Clusmann Jan, Ferber Dyke, Wiest Isabella C, Schneider Carolin V, Brinker Titus J, Foersch Sebastian, Truhn Daniel, Kather Jakob Nikolas
Else Kroener Fresenius Center for Digital Health, Technical University Dresden, Dresden, Germany.
Department of Medicine III, University Hospital RWTH Aachen, Aachen, Germany.
Nat Commun. 2025 Feb 1;16(1):1239. doi: 10.1038/s41467-024-55631-x.

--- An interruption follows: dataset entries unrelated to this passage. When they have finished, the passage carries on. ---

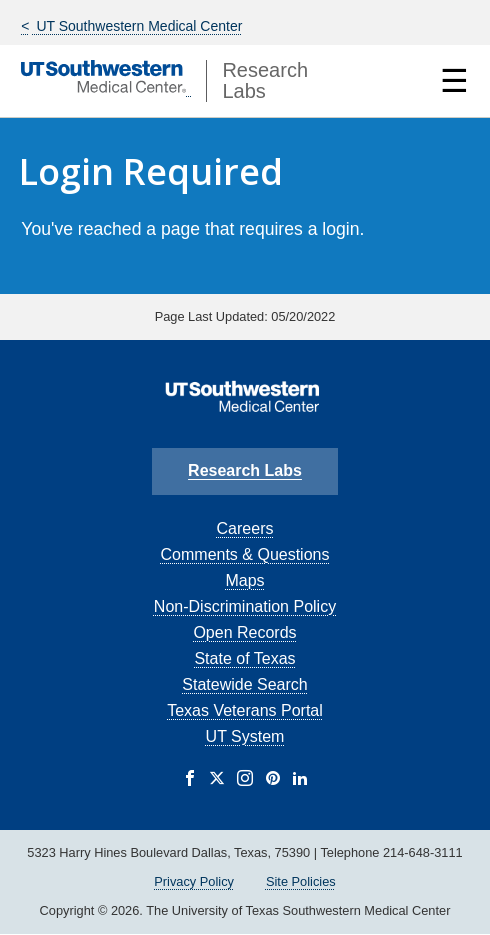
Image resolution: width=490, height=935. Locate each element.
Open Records (244, 632)
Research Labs (245, 470)
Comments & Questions (245, 554)
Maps (244, 580)
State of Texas (244, 658)
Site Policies (301, 881)
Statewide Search (244, 684)
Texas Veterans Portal (245, 710)
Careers (245, 528)
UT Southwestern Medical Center (138, 26)
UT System (245, 736)
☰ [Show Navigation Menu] (454, 81)
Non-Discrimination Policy (245, 606)
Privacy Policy (194, 881)
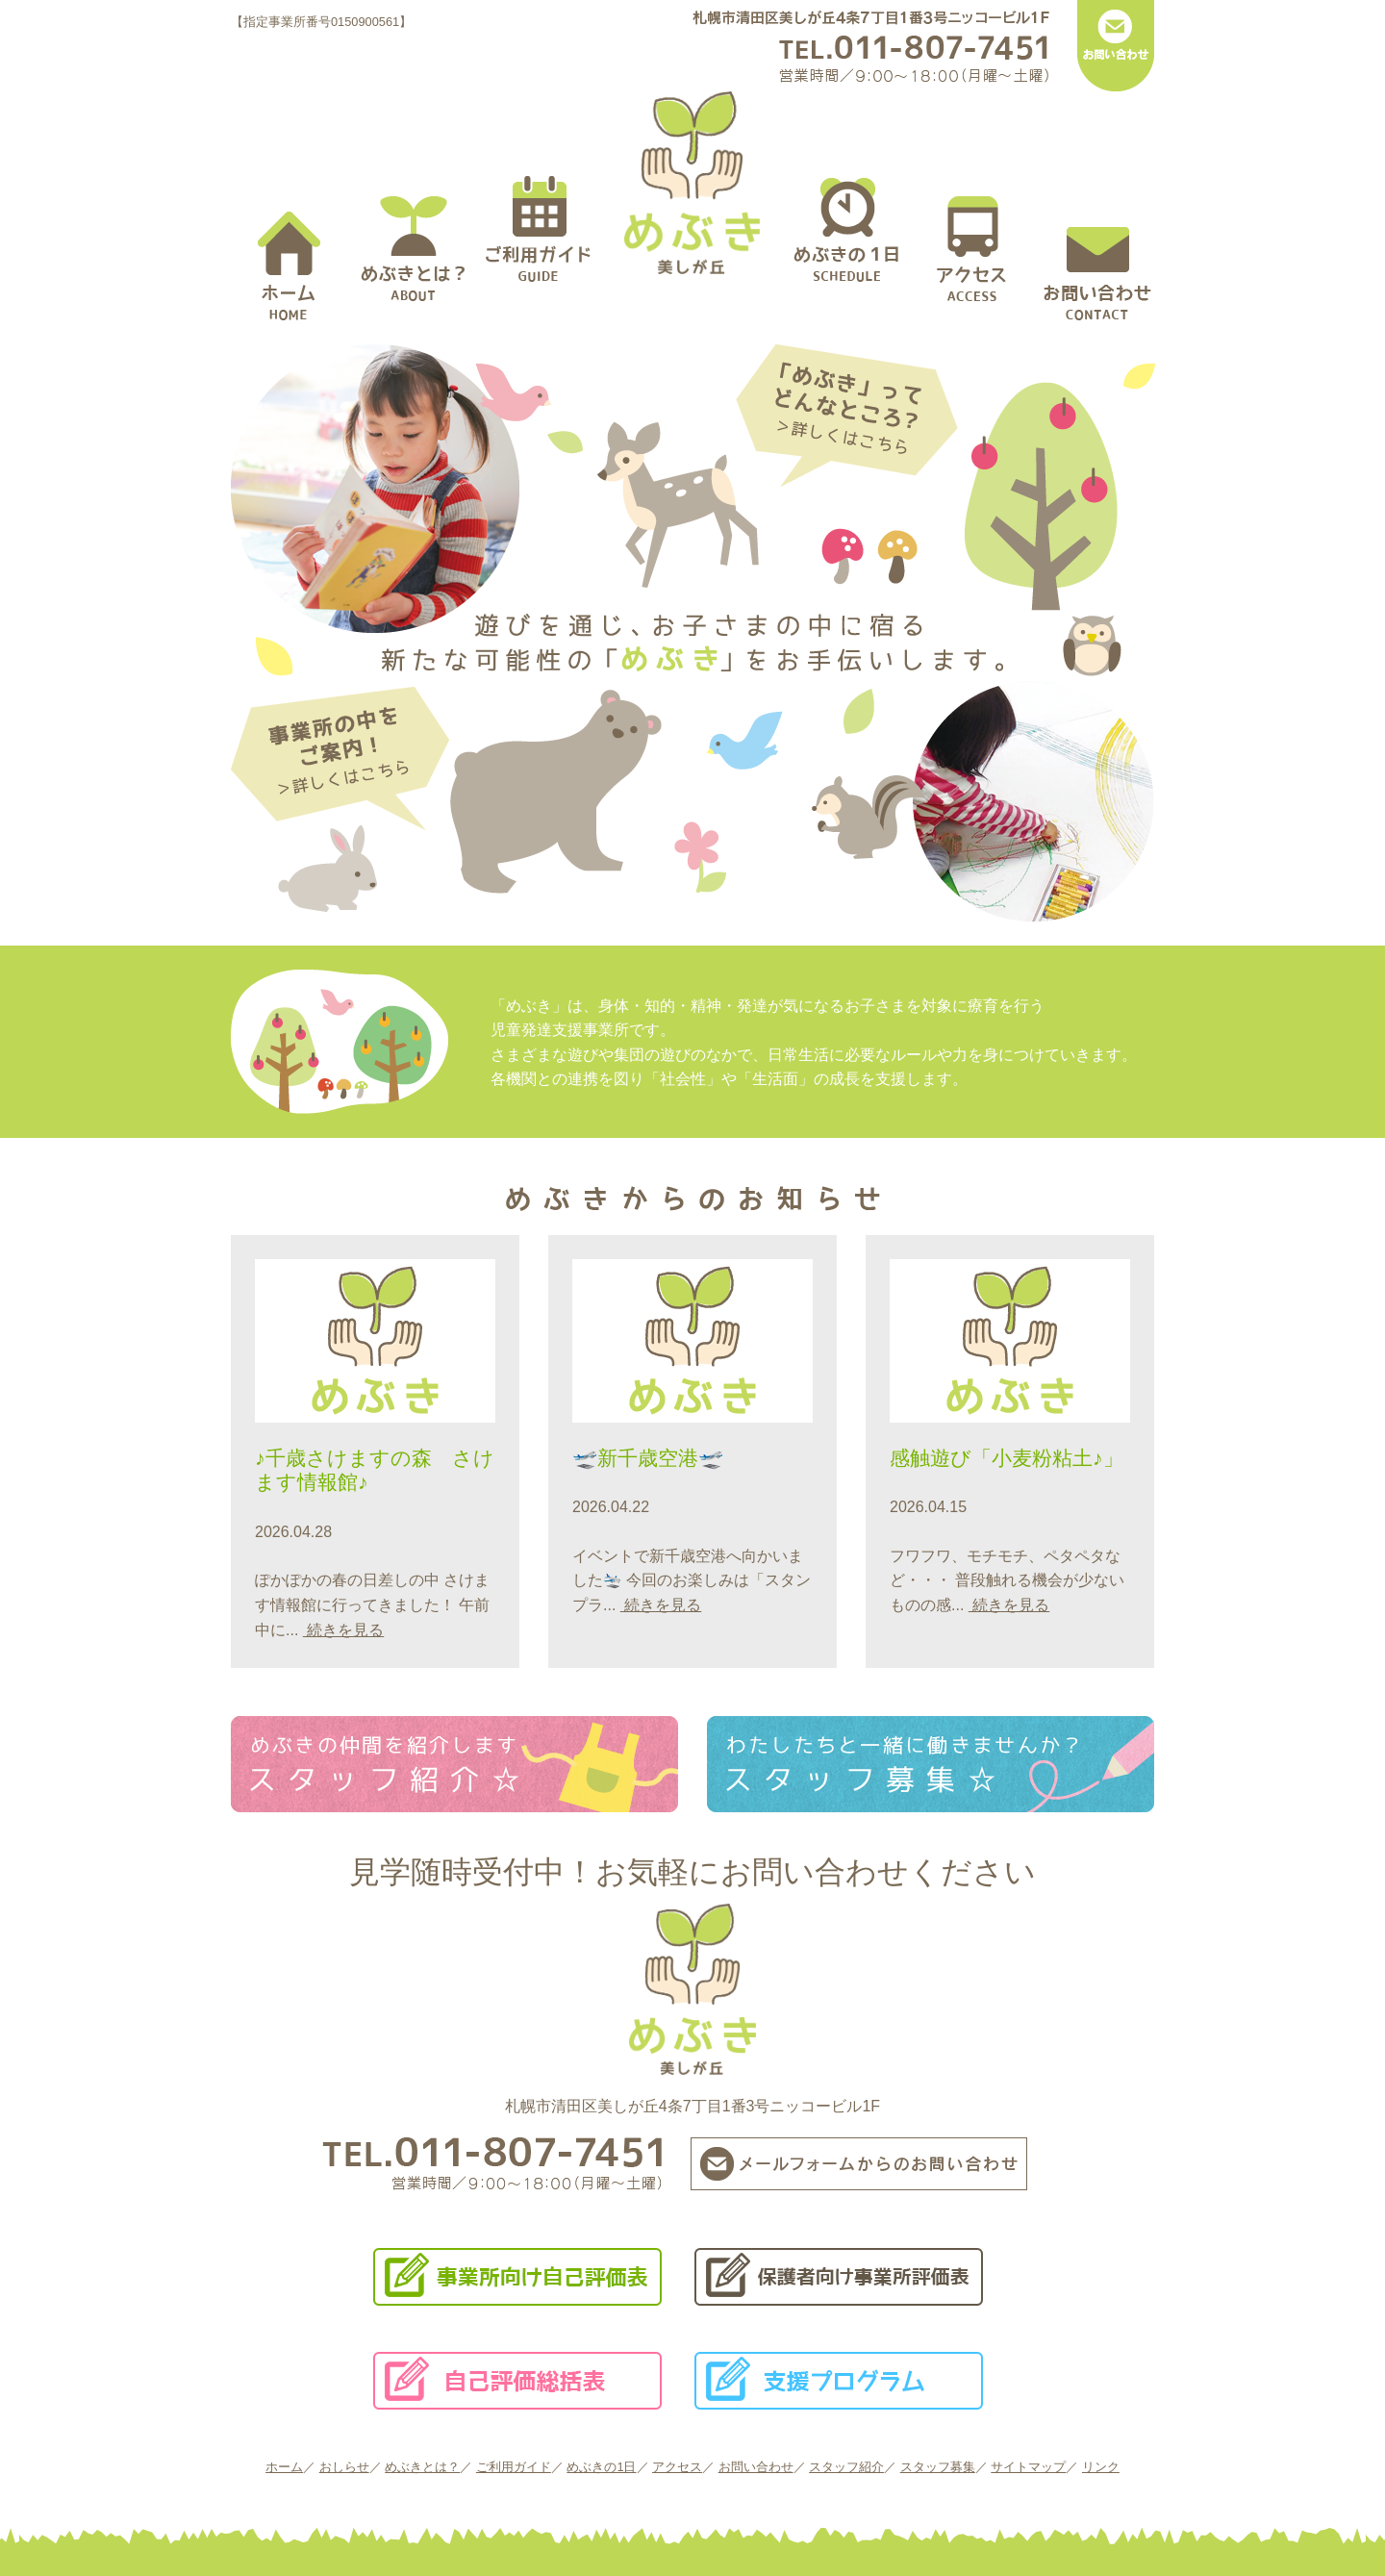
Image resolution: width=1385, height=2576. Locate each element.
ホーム (284, 2467)
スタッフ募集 (937, 2467)
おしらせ (344, 2467)
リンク (1101, 2467)
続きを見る (343, 1630)
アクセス (677, 2467)
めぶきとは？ (422, 2467)
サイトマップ (1028, 2467)
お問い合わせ (755, 2467)
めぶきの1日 (601, 2467)
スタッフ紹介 (846, 2467)
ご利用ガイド (513, 2467)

Vision-language artificial intelligence models (VLMs) possess medical knowledge and can be employed in healthcare in numerous ways, including as image interpreters, virtual scribes, and general decision support systems. However, here, we demonstrate that current VLMs applied to medical tasks exhibit a fundamental security flaw: they can be compromised by prompt injection attacks. These can be used to output harmful information just by interacting with the VLM, without any access to its parameters. We perform a quantitative study to evaluate the vulnerabilities to these attacks in four state of the art VLMs: Claude-3 Opus, Claude-3.5 Sonnet, Reka Core, and GPT-4o. Using a set of N = 594 attacks, we show that all of these models are susceptible. Specifically, we show that embedding sub-visual prompts in manifold medical imaging data can cause the model to provide harmful output, and that these prompts are non-obvious to human observers. Thus, our study demonstrates a key vulnerability in medical VLMs which should be mitigated before widespread clinical adoption.
视觉语言人工智能模型(VLMs)拥有医学知识,可在医疗保健领域以多种方式应用,包括作为图像解释器、虚拟抄写员和通用决策支持系统。然而,在此我们证明,应用于医疗任务的当前VLMs存在一个基本的安全漏洞:它们可能会受到提示注入攻击的影响。仅通过与VLM交互,无需访问其参数,这些攻击就可用于输出有害信息。我们进行了一项定量研究,以评估四种先进VLMs(Claude-3 Opus、Claude-3.5 Sonnet、Reka Core和GPT-4o)对这些攻击的脆弱性。使用一组N = 594次攻击,我们表明所有这些模型都易受攻击。具体而言,我们表明在多种医学成像数据中嵌入亚视觉提示会导致模型提供有害输出,并且这些提示对人类观察者来说并不明显。因此,我们的研究证明了医学VLMs中的一个关键漏洞,在广泛临床应用之前应予以缓解。